■ **DO THIS**
Put the part of the rows that opens with the line containing "You are a computer-use agent. Screen" and closes with the line containing "[x=84, y=123]" into a Markdown table with the columns No. and Text. Give each line its own numbered table row, and leave out any blank lines.

Word and element location records:
┏━━

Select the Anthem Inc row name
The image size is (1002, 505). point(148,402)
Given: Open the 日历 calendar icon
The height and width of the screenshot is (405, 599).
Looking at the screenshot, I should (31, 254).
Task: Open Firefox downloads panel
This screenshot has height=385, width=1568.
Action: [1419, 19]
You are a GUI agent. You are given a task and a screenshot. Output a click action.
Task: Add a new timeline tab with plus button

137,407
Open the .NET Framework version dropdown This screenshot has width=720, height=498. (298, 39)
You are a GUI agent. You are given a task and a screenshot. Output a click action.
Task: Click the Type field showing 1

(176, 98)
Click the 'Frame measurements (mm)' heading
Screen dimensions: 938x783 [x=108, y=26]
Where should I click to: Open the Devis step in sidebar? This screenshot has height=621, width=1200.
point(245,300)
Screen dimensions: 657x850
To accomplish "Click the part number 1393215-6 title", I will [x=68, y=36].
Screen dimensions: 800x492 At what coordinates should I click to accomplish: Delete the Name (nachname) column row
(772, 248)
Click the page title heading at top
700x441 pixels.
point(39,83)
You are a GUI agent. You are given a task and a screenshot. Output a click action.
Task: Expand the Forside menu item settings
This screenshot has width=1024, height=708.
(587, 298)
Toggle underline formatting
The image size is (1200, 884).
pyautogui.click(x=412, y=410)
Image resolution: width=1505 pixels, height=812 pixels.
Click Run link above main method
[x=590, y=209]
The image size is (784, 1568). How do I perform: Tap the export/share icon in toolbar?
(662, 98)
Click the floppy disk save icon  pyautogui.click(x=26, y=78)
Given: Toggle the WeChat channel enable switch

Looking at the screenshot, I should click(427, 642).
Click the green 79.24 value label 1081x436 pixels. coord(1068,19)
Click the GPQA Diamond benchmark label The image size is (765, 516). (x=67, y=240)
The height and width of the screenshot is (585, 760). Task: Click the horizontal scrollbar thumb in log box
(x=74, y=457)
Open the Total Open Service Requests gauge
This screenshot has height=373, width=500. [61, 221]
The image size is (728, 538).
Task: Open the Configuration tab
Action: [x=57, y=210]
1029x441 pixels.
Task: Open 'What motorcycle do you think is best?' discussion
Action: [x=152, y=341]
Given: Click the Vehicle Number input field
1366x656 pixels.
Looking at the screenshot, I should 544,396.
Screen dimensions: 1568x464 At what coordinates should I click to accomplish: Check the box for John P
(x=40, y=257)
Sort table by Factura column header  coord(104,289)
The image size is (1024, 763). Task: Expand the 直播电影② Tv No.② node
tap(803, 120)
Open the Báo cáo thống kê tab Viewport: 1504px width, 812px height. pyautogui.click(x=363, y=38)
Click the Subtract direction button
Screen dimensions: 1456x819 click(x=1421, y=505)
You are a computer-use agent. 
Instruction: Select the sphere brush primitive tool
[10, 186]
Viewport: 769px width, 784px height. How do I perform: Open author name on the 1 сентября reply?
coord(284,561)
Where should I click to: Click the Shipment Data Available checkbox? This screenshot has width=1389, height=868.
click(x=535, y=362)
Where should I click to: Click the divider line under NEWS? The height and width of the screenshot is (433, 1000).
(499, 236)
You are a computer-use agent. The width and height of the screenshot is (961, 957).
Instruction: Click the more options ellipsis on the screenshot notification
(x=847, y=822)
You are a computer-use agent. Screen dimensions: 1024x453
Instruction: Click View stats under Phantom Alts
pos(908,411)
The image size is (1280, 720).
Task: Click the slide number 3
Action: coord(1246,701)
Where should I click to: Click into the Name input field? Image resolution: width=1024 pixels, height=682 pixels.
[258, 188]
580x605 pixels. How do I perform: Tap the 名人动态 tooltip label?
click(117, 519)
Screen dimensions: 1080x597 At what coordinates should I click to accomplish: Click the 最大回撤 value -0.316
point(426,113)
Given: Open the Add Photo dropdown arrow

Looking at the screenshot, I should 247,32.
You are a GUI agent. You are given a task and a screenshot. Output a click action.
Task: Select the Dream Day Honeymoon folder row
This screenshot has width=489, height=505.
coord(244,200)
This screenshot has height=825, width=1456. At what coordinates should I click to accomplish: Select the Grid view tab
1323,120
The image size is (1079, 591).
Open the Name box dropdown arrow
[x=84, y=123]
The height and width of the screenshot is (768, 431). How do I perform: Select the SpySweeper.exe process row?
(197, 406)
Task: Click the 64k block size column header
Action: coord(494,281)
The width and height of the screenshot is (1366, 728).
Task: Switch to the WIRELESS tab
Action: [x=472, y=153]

┗━━

■ **TASK OUTPUT**
| No. | Text |
|---|---|
| 1 | You are a computer-use agent. Screen dimensions: 1024x453 |
| 2 | Instruction: Click View stats under Phantom Alts |
| 3 | pos(908,411) |
| 4 | The image size is (1280, 720). |
| 5 | Task: Click the slide number 3 |
| 6 | Action: coord(1246,701) |
| 7 | Where should I click to: Click into the Name input field? Image resolution: width=1024 pixels, height=682 pixels. |
| 8 | [258, 188] |
| 9 | 580x605 pixels. How do I perform: Tap the 名人动态 tooltip label? |
| 10 | click(117, 519) |
| 11 | Screen dimensions: 1080x597 At what coordinates should I click to accomplish: Click the 最大回撤 value -0.316 |
| 12 | point(426,113) |
| 13 | Given: Open the Add Photo dropdown arrow |
| 14 | Looking at the screenshot, I should 247,32. |
| 15 | You are a GUI agent. You are given a task and a screenshot. Output a click action. |
| 16 | Task: Select the Dream Day Honeymoon folder row |
| 17 | This screenshot has width=489, height=505. |
| 18 | coord(244,200) |
| 19 | This screenshot has height=825, width=1456. At what coordinates should I click to accomplish: Select the Grid view tab |
| 20 | 1323,120 |
| 21 | The image size is (1079, 591). |
| 22 | Open the Name box dropdown arrow |
| 23 | [x=84, y=123] |